Drilling below the surface

By Kamila Hyat
February 04, 2016

The writer is a freelance columnist and former newspaper editor.

In another set of the security measures we have become so familiar with, schools in the Punjab were shut down till February 4, though private schools were later given leeway to re-open after desperate meetings were held. Previously, educational institutions had been closed for a week on the rather feeble grounds of ‘extreme weather conditions’. Yes, temperatures had fallen to a low of around 4 degrees Centigrade in Lahore and a little lower in other cities, but this is not really unusual for a winter in the province.

It was quite obvious the reason for the school closure was different, and emanated from a security threat, presumably brought to the attention of authorities by intelligence agencies. Other intense security was also in place in Islamabad and other cities.
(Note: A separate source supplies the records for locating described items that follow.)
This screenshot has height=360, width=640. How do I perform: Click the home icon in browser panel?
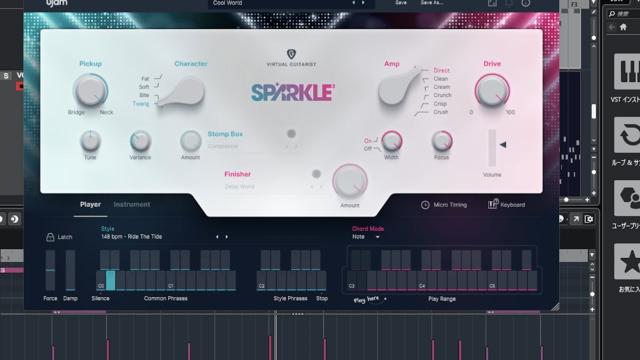coord(623,27)
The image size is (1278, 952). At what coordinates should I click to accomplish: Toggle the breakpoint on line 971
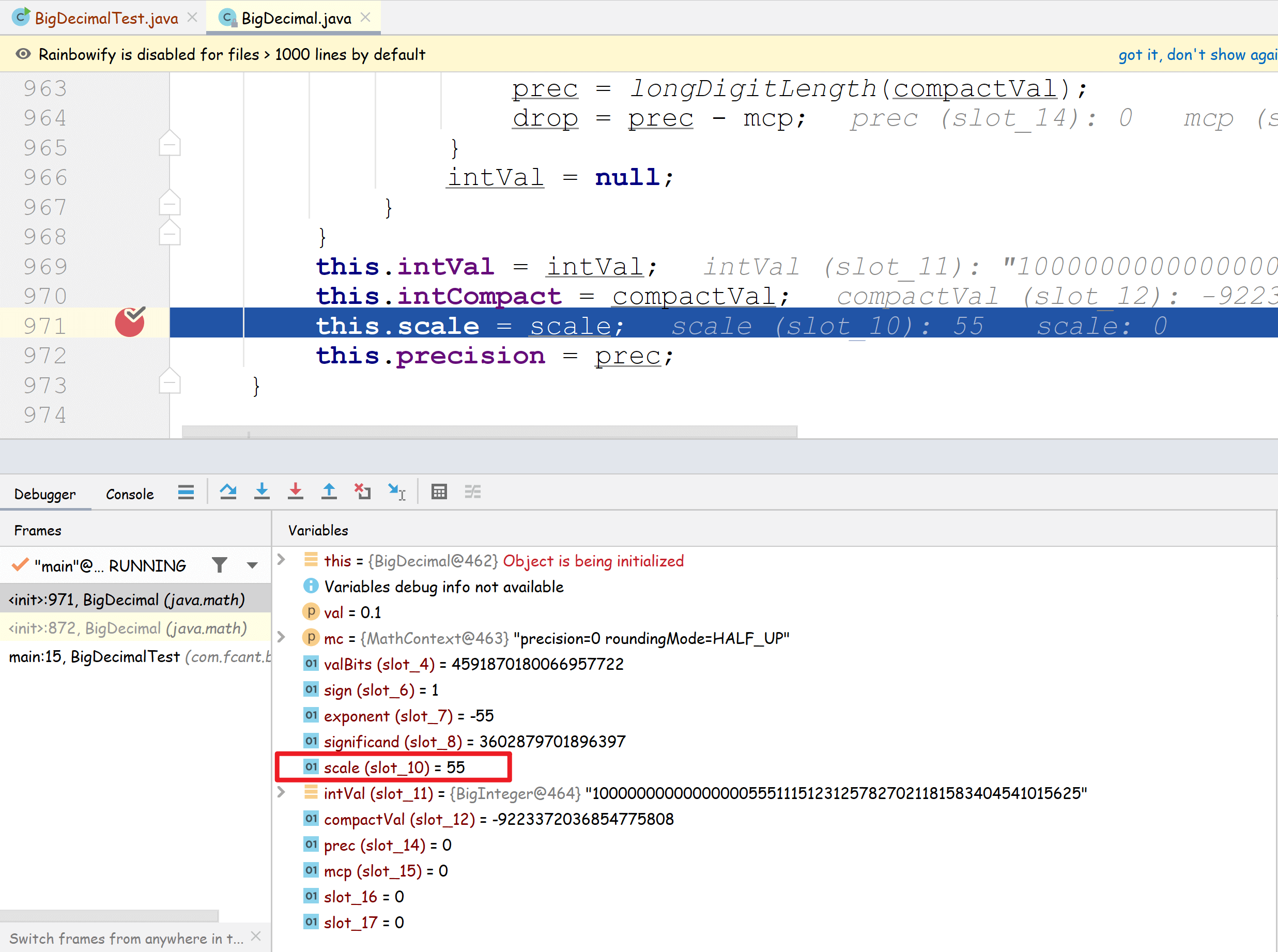(130, 324)
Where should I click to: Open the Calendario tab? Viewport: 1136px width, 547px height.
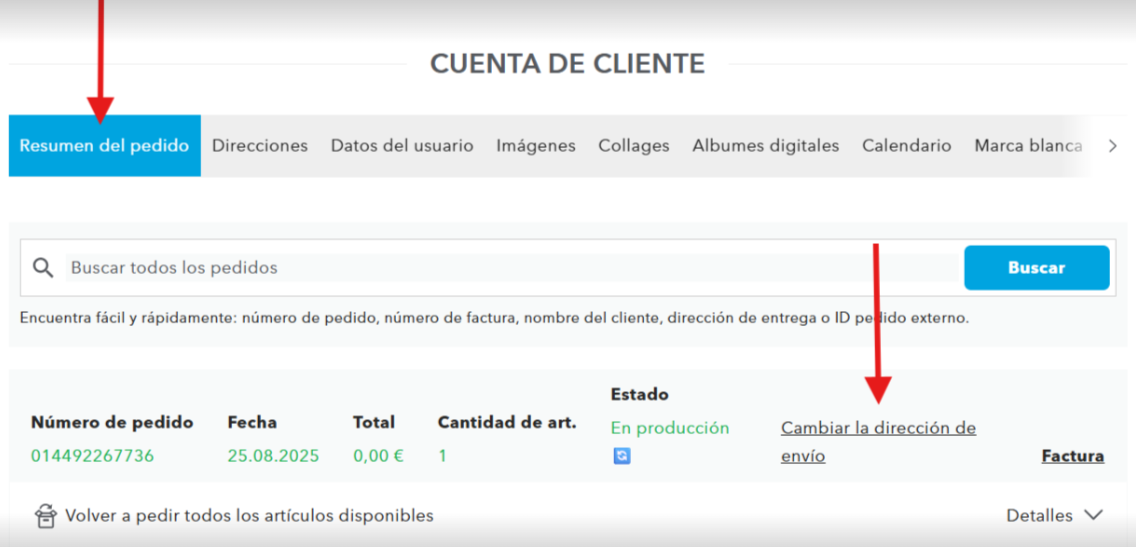[907, 146]
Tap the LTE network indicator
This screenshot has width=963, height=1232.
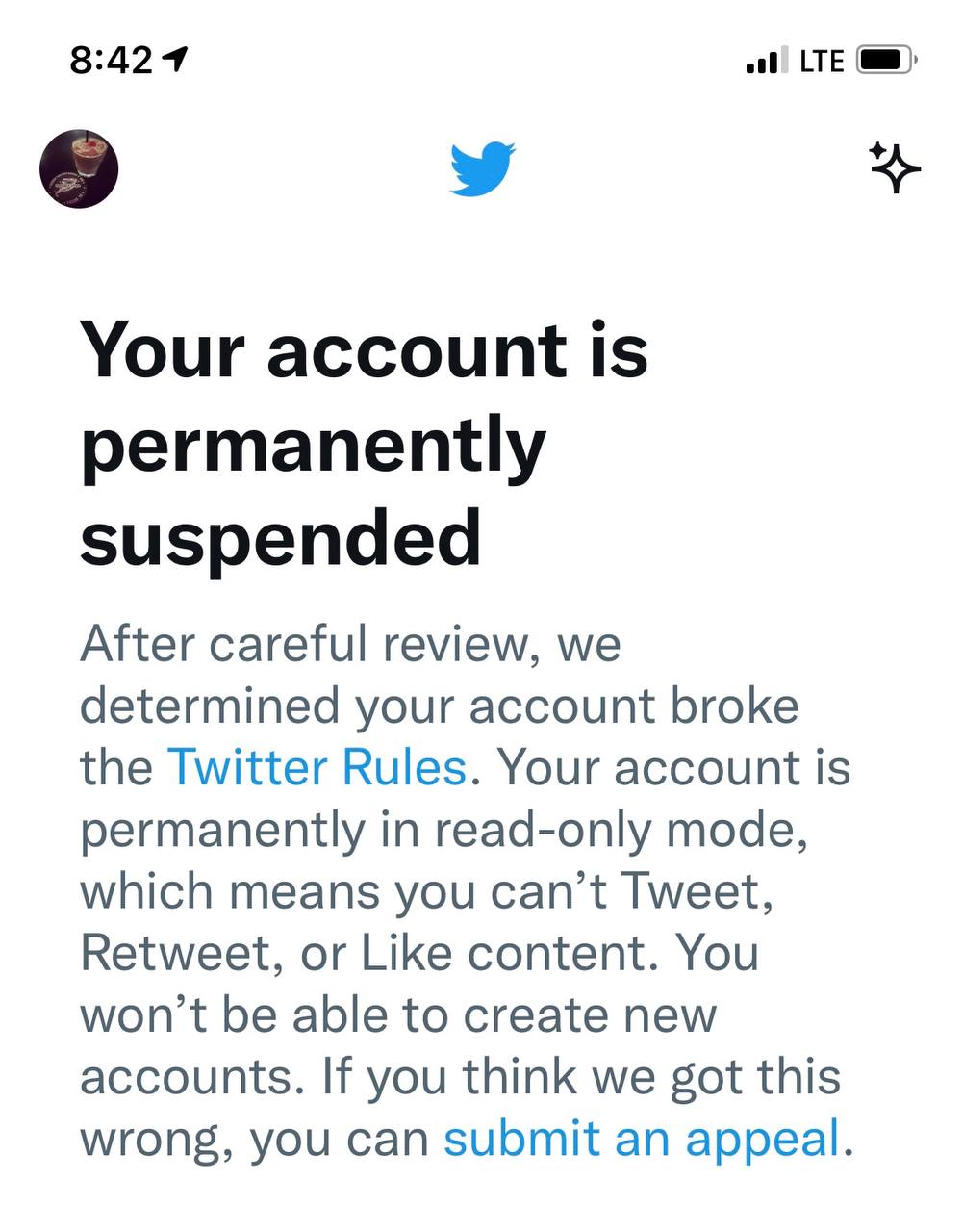click(822, 61)

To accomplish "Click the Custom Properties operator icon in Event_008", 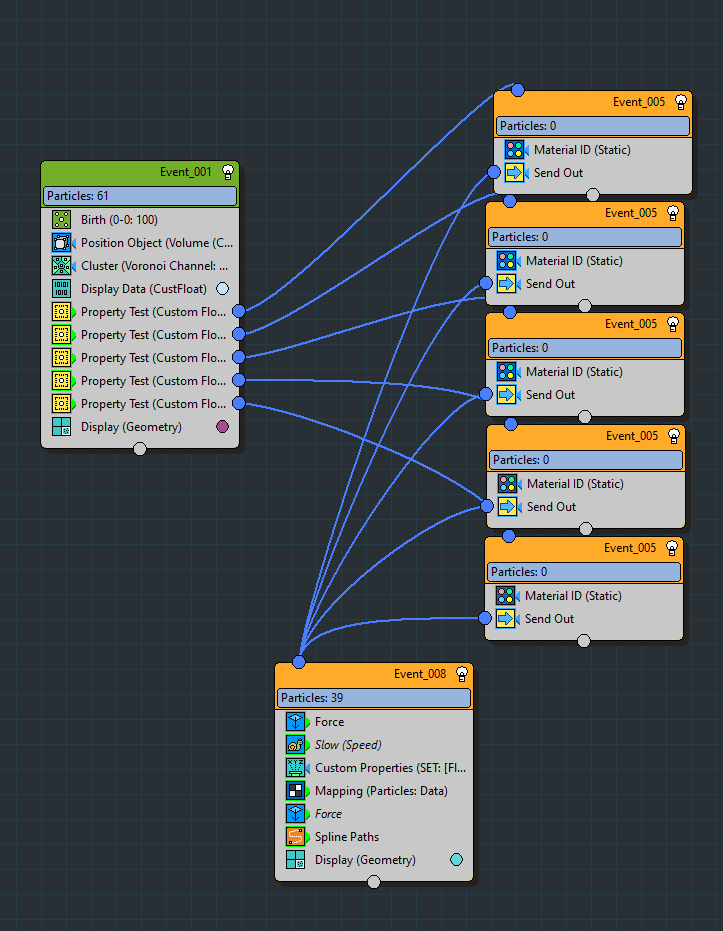I will [296, 768].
All this appears to have come in the wake of the terrible attack at the Bacha Khan University in Charsadda last month which killed at least 21. We have seen previous attacks of a similar nature. But will closing schools, losing precious study time in a country where education is already an immense problem and which has one of the largest number of school day holidays in a year really solve the problem? Will it really save us from the militants?

We cannot simply lock ourselves away and then claim success in defeating the extremists. Yes, if we all build basements or bomb shelters and lock ourselves into these, there is a much greater likelihood that fewer or none will die in suicide attacks or other bombings. But this really symbolises a victory for the group that we have come to call ‘our enemy’, a kind of euphemism for the Taliban and linked groups, rather than for the people.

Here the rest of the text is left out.